**GIVEN TEXT**
◆ ◆ ◆ ◆ ◆ ◆ ◆
We have seen how earnestly the Lord desires to teach men the right ways of doing life's duties, that they may find in them the fullest satisfaction. How many passages in the Gospel story show that the Lord was constantly doing this as He walked with men on earth! He likened Himself to a sower, and His words to seeds of grain. "A sower went out to sow his seed: and as he sowed, some fell by the way side; . . . some fell upon a rock; . . . some fell among thorns; . . . and other fell on good ground. The seed is the word of God. . . . That on the good ground are they which in an honest and good heart, having heard the word, keep it, and bring forth fruit with patience." (Luke viii. 5-15) The Lord's words are grains of wheat, because they teach us how to do our duties in a heavenly spirit. They should spring up in our minds into intelligent plans for usefulness, and should result in duties done with heavenly satisfaction. (D. Life 90; AE 401; AC 3310)
◆ ◆ ◆ ◆ ◆ ◆ ◆
**THE RECORDS**
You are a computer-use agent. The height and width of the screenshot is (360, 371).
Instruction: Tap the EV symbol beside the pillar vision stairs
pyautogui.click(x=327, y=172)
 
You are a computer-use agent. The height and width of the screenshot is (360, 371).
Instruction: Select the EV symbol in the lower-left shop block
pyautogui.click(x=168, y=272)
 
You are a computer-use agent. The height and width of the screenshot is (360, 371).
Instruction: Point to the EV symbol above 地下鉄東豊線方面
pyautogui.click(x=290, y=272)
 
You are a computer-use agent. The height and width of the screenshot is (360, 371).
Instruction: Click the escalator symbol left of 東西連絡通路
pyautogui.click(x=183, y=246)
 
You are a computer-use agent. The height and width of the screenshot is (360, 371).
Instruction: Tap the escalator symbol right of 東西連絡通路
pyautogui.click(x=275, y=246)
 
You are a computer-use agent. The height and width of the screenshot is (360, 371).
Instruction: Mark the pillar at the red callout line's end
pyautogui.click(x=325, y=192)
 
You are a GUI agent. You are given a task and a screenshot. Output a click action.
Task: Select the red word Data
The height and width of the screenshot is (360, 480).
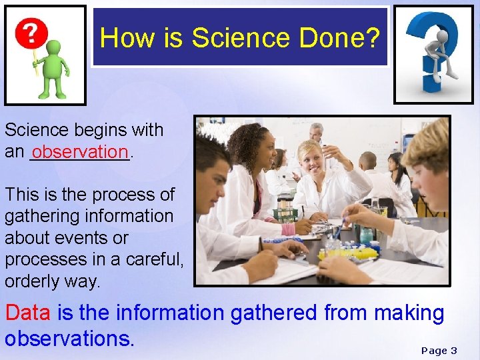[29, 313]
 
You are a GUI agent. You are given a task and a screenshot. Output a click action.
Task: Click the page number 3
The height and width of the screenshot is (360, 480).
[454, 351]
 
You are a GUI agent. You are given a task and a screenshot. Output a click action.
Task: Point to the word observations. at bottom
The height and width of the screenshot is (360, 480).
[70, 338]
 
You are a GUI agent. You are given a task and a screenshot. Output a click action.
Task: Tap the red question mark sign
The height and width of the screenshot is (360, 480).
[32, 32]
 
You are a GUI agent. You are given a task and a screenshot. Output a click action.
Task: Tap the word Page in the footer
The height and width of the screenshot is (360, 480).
◆ ◆ ◆ ◆ ◆ ◆ ◆
**WHAT YOU NEED TO DO**
**a)** In the passage about the sower, what does the Lord liken His words to?
**b)** Copy the rows word for word, starting with the very first row and going on through the line containing "pyautogui.click(x=168, y=272)".

**RESULTS IN ORDER**
**a)** Seeds of grain.

**b)**
You are a computer-use agent. The height and width of the screenshot is (360, 371).
Instruction: Tap the EV symbol beside the pillar vision stairs
pyautogui.click(x=327, y=172)
 
You are a computer-use agent. The height and width of the screenshot is (360, 371).
Instruction: Select the EV symbol in the lower-left shop block
pyautogui.click(x=168, y=272)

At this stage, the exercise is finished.